Owning, loving, and caring for a pet the right way requires, at one point or another, waking up early, staying up with a sick pet, routinely giving medication, being patient with their health even when it’s taxing or annoying, and making the hard call to let them go peacefully when they’re suffering.
I learned this intensely in the final years and months of my time with Figaro, my first cat and technically very first pet. She lived to be 20 and as she aged, it took time and patience to keep her healthy and comfortable — giving her IV’s of fluids when she got dehydrated, ensuring she was eating enough, and ultimately, deciding to let her go peacefully in my arms instead of alone in a cage at the vet’s office.
Authentic love = Willing the good of the other
You don’t grow in empathy, self-sacrificial love, patience, etc. by default just by having a dog.

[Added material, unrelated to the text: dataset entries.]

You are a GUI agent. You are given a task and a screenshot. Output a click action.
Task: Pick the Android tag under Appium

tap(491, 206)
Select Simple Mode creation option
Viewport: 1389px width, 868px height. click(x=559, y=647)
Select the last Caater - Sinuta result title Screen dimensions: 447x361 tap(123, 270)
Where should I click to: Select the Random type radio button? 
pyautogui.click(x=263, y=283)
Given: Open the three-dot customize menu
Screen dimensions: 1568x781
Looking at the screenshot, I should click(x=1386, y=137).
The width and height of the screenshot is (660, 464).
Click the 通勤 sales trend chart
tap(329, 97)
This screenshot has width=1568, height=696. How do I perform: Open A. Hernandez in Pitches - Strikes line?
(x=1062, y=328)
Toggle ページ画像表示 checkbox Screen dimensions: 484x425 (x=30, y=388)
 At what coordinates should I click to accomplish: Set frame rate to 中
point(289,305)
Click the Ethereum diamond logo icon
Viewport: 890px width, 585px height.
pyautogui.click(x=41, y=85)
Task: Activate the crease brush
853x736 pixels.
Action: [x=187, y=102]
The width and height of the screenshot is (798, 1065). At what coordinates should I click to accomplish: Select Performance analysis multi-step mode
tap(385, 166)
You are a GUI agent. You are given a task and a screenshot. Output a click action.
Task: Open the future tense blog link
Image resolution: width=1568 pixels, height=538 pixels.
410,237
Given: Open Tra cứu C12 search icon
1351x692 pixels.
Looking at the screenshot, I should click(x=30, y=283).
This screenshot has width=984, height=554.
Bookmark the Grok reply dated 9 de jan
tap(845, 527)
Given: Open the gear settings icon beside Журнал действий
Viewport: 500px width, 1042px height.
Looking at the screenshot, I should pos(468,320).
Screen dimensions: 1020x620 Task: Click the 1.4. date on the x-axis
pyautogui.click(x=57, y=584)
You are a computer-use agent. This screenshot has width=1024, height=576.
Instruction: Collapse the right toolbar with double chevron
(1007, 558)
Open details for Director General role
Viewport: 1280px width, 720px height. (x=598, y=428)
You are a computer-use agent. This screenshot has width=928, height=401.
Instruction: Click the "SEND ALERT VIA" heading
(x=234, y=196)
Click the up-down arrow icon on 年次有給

Authentic love is willing the good of the other, and I think this applies to pets, too. Willing the good of your dog or cat means ensuring they are healthy and safe, whether it’s convenient or beneficial for you or not.
To the naysayers, I’m truly sorry you’re missing out on the joy that animals can bring to life. If you’re not into animals, I get it! It’s not everyone’s thing and they’re not for everyone. And that’s fine.
But as for me, I can say that my life truly wouldn’t be the same without the helpless little animals that have made their way into my life and my heart as beloved pets who have taught me how to love and give selflessly.